We live in those cliffs dwellings today and we still grow our crops on the mesa using the same methods they learned and developed which have been passed down to us. Once the people settled here, at this place of harmony, they began to learn by observing the Sun, the Moon and the Stars. There were those among them who became known as Sun Watchers or Sun Speakers. They were able, by their observations, to record patterns in the seasons that were consistent and they built structures that would focus the Sun's rays on a certain point every year and thereby show them when to plant and when to harvest. They also learned ways to capture much needed water in this land of minimal rainfall to irrigate their crops of corn and squash. They built small dams across the little ravines and gullies to catch and hold the rain so it could be directed to the crops. They developed terracing on the slopes and on the flats they employed waffling as a means of retaining water.
Our main crops, as were theirs, are corn and squash. We plant the two together and tend our crops as taught by our forebears their methods have worked for generations and they continue to provide us with food to sustain us with food to sustain us in our way of life.

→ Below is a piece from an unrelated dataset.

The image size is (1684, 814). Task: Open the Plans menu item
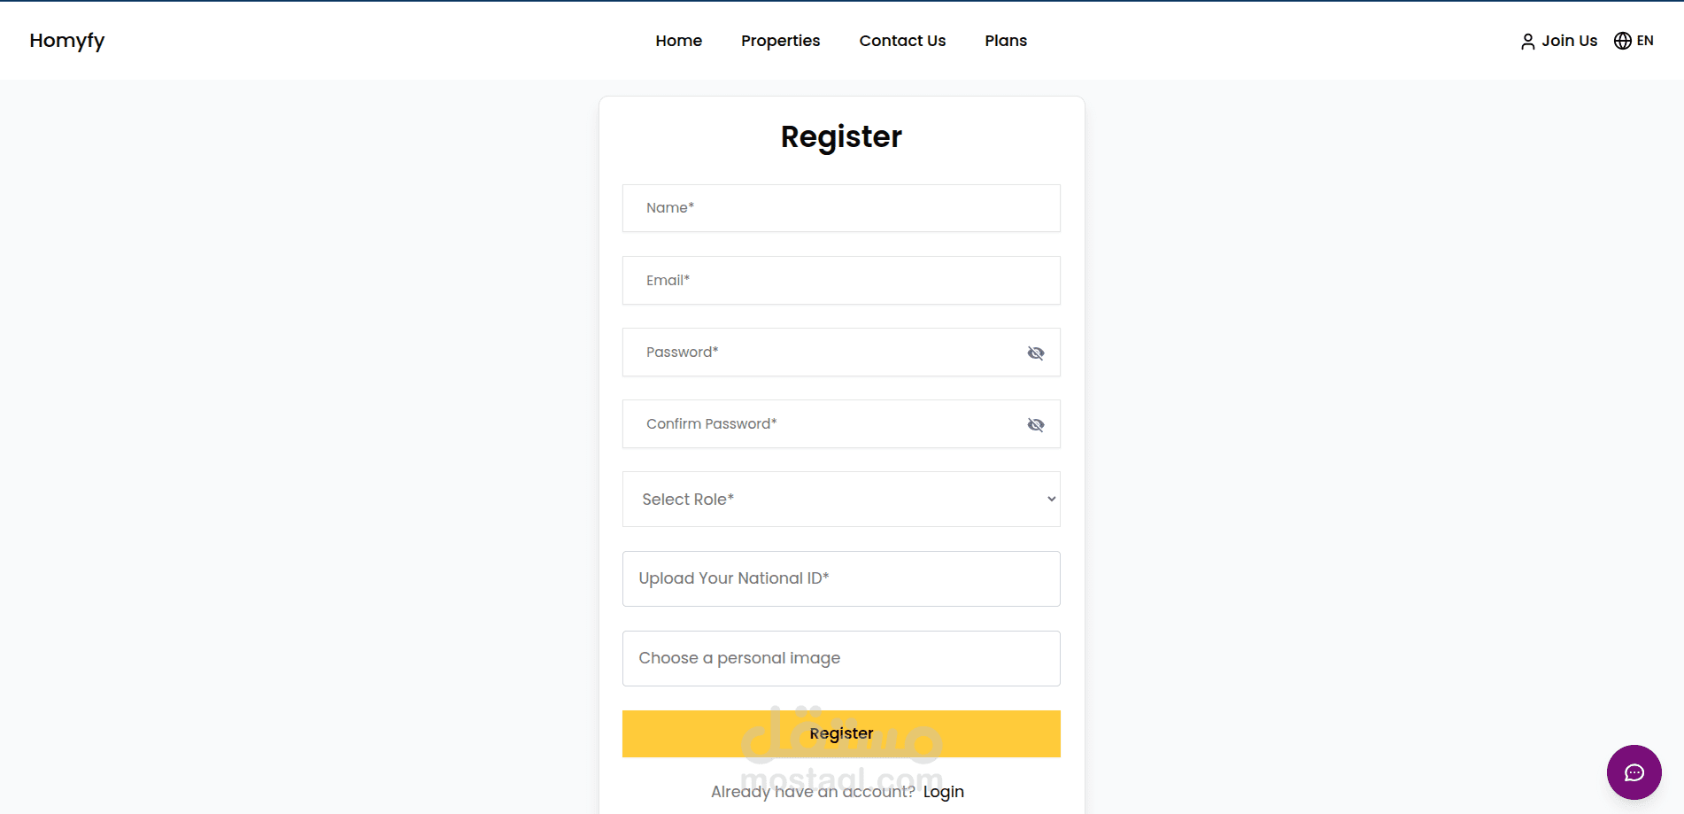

Each of us, when we reach a certain age, is given responsibility for a patch of ground on the mesa to grow corn and squash. I am known as Illak and my plot is a short walk from the village in which I live with my parents and my siblings. It is some distance from water source, so I must carry water from a small pool behind a dam across one of the larger washes on the mesa which holds water most of the growing time.
I planted corn and squash together as I always have but something was different this time. The corn has grown tall and the ears are forming as they should have, but my squash is not normal. Their shape is not the same as other squash and the color is not the same either. At the time of trading, when we traveled to the gathering place at Chaco Canyon, I traded some pretty stones I had for some unusual squash seeds. He from whom I got the seeds is called Puum and is a distant relative or kin of mine, so I call those seeds Pumm Kin seeds. This day when I was digging around my Puum Kin squash, I brushed one of them with my digging stick. I heard a sound like, "jaaaakkk," and that, my friends, is when pumpkins learned to talk.
By: Ryanne Leavitt
In her short life Ella had seen some strange things. That happens when you live inside the Bermuda Triangle. When she went out to her grandma's garden and interrupted the pumpkins deep in philosophical debate on whether being turned into pie or a jock-o-lantern was their intended destiny, well then, Ella thought, she had seen it all. She slowly approached the patch, trying not to be noticed and end the somewhat heated debate, They all stopped talking, as though they heard Ella's footsteps on the grass. Stunned by the silence and feeling a bit awkward, she squawked, "When did Pumpkins learn to talk?'
In unison, the whole patch turned to her and shouted, "We didn't! You are sleeping you dolt!"
Ella bolted upright in bed, covered in a cold sweat. Her grandmother, who had been tending her since she fell ill weeks ago, looked up, with concern in her eyes. She took Ella by the hand patting it gently and asked, "Did the pumpkin soup not agree with you dear?"